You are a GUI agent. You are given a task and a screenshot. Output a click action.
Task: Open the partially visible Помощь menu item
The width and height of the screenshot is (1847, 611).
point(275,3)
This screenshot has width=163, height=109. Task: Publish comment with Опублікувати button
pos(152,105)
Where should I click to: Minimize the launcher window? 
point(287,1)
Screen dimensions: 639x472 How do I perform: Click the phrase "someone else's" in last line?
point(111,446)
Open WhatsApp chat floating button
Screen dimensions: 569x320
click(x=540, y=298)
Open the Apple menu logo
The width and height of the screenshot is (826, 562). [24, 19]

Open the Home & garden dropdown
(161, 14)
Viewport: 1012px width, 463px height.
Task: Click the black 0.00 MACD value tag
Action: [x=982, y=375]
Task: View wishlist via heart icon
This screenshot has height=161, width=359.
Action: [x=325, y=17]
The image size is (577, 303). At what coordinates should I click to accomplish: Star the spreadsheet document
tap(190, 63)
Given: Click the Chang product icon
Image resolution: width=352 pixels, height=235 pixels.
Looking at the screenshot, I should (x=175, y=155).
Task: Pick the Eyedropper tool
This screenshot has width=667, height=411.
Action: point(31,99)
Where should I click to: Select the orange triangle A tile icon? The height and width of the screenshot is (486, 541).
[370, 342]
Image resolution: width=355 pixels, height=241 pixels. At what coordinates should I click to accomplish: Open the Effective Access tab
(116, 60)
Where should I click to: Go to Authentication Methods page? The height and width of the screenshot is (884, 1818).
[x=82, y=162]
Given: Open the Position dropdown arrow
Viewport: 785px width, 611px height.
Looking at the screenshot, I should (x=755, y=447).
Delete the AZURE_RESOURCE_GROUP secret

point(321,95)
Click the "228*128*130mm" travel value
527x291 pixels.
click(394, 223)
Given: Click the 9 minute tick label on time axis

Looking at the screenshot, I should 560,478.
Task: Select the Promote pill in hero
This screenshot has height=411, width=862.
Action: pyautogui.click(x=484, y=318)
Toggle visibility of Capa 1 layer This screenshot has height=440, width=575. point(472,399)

(Prompt): Return the lines of the listing above verbatim, starting at its first line and ending at the line that contains "[x=82, y=162]", with both of those lines included.

(Output):
You are a GUI agent. You are given a task and a screenshot. Output a click action.
Task: Open the partially visible Помощь menu item
The width and height of the screenshot is (1847, 611).
point(275,3)
This screenshot has width=163, height=109. Task: Publish comment with Опублікувати button
pos(152,105)
Where should I click to: Minimize the launcher window? 
point(287,1)
Screen dimensions: 639x472 How do I perform: Click the phrase "someone else's" in last line?
point(111,446)
Open WhatsApp chat floating button
Screen dimensions: 569x320
click(x=540, y=298)
Open the Apple menu logo
The width and height of the screenshot is (826, 562). [24, 19]

Open the Home & garden dropdown
(161, 14)
Viewport: 1012px width, 463px height.
Task: Click the black 0.00 MACD value tag
Action: [x=982, y=375]
Task: View wishlist via heart icon
This screenshot has height=161, width=359.
Action: [x=325, y=17]
The image size is (577, 303). At what coordinates should I click to accomplish: Star the spreadsheet document
tap(190, 63)
Given: Click the Chang product icon
Image resolution: width=352 pixels, height=235 pixels.
Looking at the screenshot, I should (x=175, y=155).
Task: Pick the Eyedropper tool
This screenshot has width=667, height=411.
Action: point(31,99)
Where should I click to: Select the orange triangle A tile icon? The height and width of the screenshot is (486, 541).
[370, 342]
Image resolution: width=355 pixels, height=241 pixels. At what coordinates should I click to accomplish: Open the Effective Access tab
(116, 60)
Where should I click to: Go to Authentication Methods page? The height and width of the screenshot is (884, 1818).
[x=82, y=162]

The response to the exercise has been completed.